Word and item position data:

____

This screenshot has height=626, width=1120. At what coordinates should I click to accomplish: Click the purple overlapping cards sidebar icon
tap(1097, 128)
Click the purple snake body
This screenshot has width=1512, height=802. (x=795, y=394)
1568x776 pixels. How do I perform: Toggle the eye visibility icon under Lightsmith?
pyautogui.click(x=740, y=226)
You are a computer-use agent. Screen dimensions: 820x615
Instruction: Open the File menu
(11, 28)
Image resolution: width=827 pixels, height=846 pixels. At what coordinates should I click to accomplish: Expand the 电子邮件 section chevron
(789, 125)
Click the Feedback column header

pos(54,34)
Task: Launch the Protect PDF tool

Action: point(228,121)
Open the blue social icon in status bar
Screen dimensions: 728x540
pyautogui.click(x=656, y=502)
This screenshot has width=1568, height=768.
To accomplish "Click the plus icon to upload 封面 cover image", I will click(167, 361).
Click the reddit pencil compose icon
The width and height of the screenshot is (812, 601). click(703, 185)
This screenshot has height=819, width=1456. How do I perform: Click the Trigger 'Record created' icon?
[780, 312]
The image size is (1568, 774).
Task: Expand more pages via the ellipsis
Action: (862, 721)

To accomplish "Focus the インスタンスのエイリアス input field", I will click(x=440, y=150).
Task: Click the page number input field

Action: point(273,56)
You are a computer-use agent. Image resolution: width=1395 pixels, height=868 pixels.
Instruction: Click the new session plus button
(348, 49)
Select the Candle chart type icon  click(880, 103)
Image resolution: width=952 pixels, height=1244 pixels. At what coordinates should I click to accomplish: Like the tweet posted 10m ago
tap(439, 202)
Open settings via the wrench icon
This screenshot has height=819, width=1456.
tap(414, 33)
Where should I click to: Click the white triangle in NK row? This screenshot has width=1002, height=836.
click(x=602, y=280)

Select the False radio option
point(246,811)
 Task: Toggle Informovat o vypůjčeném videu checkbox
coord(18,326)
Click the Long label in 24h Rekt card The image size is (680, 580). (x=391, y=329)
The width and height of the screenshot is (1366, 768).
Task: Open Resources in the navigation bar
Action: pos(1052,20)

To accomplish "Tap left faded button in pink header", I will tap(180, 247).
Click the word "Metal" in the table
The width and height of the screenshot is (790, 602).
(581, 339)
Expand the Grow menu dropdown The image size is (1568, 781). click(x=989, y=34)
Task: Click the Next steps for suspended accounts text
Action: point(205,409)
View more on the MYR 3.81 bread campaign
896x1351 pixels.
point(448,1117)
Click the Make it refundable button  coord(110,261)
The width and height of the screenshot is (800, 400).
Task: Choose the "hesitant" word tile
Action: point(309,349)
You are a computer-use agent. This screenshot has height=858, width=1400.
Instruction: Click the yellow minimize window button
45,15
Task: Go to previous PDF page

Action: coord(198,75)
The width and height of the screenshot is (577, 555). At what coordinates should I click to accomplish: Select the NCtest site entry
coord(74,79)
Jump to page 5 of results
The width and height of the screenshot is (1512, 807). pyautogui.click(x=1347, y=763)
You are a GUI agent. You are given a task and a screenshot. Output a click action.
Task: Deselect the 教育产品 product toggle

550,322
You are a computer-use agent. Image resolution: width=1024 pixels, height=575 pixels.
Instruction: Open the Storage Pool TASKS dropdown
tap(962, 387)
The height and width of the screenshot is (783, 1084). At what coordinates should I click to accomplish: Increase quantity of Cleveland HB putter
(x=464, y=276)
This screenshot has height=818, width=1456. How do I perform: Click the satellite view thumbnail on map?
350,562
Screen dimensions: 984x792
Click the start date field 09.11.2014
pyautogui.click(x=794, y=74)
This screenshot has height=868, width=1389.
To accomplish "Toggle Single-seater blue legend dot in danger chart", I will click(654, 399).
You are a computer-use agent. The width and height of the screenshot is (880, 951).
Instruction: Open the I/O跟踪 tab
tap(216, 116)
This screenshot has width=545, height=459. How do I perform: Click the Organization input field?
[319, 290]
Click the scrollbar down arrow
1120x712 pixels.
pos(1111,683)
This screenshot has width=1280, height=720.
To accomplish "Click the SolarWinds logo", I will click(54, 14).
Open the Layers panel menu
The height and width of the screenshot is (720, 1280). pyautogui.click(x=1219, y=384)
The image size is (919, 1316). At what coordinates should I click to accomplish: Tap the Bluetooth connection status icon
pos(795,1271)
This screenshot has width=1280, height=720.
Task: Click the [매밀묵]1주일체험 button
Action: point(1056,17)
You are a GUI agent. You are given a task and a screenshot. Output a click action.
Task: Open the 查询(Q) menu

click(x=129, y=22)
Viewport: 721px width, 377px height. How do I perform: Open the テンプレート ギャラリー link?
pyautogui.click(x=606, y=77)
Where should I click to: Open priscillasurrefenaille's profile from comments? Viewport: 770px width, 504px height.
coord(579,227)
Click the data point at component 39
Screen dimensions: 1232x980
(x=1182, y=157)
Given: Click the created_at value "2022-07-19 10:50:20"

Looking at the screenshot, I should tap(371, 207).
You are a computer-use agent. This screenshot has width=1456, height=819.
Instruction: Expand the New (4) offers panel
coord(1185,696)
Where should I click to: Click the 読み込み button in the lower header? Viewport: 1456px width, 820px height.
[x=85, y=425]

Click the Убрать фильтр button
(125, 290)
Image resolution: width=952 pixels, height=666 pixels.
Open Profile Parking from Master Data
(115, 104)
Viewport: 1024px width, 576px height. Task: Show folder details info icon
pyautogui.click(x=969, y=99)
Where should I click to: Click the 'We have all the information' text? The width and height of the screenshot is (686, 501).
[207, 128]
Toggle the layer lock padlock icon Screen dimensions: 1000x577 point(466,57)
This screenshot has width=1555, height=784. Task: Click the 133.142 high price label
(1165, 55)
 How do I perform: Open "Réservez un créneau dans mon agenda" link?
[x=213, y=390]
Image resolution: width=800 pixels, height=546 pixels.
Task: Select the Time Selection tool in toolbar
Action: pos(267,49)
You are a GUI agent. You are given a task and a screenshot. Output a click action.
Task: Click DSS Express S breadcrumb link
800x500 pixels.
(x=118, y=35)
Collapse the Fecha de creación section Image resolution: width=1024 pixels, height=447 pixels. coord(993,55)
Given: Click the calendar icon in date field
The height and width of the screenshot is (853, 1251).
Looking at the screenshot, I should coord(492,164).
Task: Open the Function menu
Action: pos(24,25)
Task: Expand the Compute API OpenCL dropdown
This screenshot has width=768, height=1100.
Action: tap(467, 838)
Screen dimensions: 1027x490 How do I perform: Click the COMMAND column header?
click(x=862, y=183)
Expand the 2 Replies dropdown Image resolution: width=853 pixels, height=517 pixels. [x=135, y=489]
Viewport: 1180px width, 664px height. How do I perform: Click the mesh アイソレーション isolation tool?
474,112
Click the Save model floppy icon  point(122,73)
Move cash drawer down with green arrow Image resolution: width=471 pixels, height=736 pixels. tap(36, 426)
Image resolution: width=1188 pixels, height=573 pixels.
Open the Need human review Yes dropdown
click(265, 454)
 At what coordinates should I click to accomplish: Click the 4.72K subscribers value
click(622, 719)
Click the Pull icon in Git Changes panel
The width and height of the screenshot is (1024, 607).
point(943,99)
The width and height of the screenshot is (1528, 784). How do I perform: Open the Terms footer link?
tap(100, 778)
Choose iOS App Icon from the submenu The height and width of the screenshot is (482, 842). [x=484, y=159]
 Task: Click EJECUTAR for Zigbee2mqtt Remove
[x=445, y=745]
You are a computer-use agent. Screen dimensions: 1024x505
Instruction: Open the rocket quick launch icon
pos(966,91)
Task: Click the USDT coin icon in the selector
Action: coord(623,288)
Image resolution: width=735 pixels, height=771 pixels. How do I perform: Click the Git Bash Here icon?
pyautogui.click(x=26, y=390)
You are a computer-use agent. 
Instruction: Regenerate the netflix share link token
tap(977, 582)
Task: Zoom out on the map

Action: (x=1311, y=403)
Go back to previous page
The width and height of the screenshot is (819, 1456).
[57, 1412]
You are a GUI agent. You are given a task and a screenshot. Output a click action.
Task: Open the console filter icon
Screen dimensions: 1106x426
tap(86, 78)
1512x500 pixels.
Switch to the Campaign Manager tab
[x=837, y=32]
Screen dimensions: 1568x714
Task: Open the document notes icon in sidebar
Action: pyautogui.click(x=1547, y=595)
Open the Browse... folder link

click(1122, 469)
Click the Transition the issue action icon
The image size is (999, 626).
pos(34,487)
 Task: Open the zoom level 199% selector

____

■ INSTRUCTIONS TO FOLLOW
Copy out every line of the records above unchanged, from the line containing "You are a computer-use agent. The" down through the line containing "pos(1111,683)", including both of those lines.

■ EXERCISE RESPONSE
You are a computer-use agent. The width and height of the screenshot is (880, 951).
Instruction: Open the I/O跟踪 tab
tap(216, 116)
This screenshot has width=545, height=459. How do I perform: Click the Organization input field?
[319, 290]
Click the scrollbar down arrow
1120x712 pixels.
pos(1111,683)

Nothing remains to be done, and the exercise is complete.